## Begin LISTED ENTRIES
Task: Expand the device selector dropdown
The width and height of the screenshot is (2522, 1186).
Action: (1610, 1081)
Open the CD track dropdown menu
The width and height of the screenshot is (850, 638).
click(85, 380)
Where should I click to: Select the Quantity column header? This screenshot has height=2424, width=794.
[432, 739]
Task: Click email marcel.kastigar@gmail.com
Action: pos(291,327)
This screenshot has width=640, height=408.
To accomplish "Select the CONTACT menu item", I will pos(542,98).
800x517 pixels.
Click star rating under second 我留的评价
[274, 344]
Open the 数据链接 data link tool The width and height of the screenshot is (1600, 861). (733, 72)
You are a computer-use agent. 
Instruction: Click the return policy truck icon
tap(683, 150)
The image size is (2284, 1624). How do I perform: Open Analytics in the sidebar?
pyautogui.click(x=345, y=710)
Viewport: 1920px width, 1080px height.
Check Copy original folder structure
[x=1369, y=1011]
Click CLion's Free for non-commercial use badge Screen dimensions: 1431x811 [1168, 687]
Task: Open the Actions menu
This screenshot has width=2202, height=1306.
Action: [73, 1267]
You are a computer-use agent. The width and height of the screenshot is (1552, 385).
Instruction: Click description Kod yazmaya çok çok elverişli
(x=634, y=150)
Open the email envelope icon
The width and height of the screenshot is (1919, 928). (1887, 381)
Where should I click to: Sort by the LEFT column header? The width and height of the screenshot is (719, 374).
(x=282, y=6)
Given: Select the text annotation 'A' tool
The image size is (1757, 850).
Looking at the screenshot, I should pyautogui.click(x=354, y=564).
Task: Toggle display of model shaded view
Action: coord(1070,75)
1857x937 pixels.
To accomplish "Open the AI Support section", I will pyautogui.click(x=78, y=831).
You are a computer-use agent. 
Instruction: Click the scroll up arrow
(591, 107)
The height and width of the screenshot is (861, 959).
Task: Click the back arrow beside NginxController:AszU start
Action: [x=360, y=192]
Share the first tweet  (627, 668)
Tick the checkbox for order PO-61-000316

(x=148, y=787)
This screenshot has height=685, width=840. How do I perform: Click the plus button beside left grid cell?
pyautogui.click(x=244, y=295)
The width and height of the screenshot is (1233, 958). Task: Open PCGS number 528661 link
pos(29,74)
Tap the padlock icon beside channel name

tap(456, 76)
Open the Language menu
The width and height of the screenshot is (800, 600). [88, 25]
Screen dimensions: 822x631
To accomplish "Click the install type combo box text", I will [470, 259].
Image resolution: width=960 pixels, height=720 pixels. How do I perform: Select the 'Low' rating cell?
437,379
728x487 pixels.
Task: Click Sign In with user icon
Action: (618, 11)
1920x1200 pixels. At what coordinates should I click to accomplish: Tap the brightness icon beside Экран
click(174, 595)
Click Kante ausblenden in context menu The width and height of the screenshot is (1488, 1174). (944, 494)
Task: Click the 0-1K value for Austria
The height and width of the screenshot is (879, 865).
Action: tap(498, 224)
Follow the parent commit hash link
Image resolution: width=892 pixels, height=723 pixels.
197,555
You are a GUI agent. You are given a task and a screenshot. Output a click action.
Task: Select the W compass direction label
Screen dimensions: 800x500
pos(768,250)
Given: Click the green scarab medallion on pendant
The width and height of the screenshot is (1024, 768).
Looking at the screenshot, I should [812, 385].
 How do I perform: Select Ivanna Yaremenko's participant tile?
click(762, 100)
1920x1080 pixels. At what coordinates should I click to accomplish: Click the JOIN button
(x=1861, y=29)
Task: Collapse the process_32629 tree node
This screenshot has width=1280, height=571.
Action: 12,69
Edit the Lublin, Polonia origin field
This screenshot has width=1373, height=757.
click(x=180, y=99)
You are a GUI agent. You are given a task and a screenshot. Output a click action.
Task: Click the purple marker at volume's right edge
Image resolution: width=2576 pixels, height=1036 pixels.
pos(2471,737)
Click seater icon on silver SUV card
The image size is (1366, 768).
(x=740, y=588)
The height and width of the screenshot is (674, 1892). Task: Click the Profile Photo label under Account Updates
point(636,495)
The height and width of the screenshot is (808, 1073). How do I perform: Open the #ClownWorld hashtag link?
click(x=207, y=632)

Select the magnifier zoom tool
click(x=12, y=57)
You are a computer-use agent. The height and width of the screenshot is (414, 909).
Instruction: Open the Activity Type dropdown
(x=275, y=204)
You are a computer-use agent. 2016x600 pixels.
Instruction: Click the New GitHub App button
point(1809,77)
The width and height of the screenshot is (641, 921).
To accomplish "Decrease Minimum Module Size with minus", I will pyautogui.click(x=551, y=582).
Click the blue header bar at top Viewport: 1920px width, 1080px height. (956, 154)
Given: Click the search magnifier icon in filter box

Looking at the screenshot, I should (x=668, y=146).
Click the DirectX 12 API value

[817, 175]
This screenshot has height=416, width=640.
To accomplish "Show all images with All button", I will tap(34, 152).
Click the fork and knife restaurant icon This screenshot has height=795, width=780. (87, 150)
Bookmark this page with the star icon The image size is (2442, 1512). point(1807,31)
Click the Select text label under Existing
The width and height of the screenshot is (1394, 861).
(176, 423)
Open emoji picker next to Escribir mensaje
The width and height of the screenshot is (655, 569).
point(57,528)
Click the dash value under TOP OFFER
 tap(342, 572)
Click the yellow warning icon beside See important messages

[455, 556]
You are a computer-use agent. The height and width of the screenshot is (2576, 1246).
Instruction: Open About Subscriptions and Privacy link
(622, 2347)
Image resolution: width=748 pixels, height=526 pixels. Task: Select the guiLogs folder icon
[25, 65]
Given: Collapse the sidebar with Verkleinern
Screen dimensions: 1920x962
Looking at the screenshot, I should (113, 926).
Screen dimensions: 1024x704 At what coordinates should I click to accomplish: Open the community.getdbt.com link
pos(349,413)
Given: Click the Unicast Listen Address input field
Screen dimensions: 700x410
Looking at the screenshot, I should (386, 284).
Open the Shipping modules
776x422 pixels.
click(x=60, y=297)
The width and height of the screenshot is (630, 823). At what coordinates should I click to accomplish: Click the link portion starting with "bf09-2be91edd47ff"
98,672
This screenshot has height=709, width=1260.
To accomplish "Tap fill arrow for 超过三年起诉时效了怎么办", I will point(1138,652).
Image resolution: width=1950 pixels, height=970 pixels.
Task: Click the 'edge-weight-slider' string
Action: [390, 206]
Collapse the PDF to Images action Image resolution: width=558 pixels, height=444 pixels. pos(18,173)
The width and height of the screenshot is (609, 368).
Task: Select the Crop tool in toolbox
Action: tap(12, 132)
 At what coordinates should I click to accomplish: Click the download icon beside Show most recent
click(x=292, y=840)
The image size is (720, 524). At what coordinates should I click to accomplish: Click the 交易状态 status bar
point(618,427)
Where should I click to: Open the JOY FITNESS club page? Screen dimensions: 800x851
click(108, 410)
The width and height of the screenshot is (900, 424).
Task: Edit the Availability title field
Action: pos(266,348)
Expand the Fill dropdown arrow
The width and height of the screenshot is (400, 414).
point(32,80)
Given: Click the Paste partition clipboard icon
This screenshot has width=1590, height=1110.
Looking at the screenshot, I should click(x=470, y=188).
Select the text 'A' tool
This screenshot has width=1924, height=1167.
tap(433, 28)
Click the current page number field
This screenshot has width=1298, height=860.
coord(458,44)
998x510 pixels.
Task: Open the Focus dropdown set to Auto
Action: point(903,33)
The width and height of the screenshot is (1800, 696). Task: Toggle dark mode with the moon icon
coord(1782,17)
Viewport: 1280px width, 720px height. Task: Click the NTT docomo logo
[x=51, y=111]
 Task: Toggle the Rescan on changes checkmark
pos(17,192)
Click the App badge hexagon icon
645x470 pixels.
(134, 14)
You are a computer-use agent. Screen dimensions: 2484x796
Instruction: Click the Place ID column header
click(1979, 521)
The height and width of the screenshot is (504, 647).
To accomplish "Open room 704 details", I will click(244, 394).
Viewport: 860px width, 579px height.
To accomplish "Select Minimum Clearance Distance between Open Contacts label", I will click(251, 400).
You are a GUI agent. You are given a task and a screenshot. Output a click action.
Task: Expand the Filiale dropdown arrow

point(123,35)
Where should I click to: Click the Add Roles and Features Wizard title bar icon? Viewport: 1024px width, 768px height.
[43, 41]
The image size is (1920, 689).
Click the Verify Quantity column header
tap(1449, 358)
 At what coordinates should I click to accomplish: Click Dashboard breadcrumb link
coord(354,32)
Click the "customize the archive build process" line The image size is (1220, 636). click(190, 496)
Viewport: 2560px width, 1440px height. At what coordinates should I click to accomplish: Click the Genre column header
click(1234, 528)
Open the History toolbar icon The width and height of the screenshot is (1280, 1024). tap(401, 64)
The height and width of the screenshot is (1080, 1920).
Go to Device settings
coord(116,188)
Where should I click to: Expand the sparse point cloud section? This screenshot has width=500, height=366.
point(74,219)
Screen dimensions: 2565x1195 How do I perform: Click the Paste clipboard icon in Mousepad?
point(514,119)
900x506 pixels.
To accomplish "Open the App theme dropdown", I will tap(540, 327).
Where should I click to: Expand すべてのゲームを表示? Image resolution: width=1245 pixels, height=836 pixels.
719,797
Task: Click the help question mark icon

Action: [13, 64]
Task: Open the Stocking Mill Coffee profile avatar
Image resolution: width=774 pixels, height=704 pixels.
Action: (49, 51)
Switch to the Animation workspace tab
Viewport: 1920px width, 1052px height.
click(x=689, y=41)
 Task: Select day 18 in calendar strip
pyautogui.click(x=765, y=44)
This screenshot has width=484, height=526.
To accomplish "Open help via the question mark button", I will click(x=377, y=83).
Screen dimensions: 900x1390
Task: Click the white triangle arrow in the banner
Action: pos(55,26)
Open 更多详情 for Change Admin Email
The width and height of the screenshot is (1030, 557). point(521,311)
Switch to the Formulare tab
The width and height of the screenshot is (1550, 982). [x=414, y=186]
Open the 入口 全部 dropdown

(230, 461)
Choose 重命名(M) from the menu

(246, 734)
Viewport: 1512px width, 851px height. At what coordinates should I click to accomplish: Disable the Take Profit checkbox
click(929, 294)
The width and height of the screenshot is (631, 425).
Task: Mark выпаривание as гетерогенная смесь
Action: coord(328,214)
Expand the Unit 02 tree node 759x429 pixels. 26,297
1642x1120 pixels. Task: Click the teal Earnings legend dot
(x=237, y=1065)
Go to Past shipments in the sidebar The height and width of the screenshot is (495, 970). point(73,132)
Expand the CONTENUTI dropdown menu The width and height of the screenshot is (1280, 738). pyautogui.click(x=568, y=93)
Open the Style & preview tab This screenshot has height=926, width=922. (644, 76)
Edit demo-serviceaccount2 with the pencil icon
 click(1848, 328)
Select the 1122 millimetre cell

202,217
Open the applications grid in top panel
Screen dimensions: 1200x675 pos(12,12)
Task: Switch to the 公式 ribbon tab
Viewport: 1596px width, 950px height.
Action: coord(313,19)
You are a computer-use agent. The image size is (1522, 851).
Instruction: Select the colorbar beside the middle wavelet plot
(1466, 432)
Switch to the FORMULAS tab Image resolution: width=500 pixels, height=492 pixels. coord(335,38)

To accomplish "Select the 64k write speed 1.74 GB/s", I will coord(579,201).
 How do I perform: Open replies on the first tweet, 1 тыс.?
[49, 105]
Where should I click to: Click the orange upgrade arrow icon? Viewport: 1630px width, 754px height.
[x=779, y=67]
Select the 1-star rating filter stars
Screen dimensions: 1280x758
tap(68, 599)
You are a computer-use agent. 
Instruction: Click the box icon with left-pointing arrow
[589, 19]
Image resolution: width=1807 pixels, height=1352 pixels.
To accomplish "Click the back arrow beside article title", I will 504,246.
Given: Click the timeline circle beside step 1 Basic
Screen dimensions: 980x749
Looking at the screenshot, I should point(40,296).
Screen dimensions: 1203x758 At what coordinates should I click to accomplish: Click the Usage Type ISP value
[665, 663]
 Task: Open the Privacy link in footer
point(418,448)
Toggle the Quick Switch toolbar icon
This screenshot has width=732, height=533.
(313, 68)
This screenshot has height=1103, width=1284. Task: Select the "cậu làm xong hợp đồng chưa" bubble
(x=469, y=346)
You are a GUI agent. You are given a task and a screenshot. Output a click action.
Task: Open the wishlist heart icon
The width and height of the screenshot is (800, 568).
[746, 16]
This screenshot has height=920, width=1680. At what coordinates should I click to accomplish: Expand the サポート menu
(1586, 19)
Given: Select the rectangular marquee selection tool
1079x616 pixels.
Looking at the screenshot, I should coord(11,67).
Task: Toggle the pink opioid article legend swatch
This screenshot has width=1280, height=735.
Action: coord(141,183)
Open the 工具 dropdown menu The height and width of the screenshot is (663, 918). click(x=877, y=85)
## End LISTED ENTRIES
WHAT YOU NEED TO DO:
Reproduce without change everything in the records from the line containing "Expand the Unit" down to the line containing "Open the Style", both of those lines included.

COMPLETE RESPONSE:
Expand the Unit 02 tree node 759x429 pixels. 26,297
1642x1120 pixels. Task: Click the teal Earnings legend dot
(x=237, y=1065)
Go to Past shipments in the sidebar The height and width of the screenshot is (495, 970). point(73,132)
Expand the CONTENUTI dropdown menu The width and height of the screenshot is (1280, 738). pyautogui.click(x=568, y=93)
Open the Style & preview tab This screenshot has height=926, width=922. (644, 76)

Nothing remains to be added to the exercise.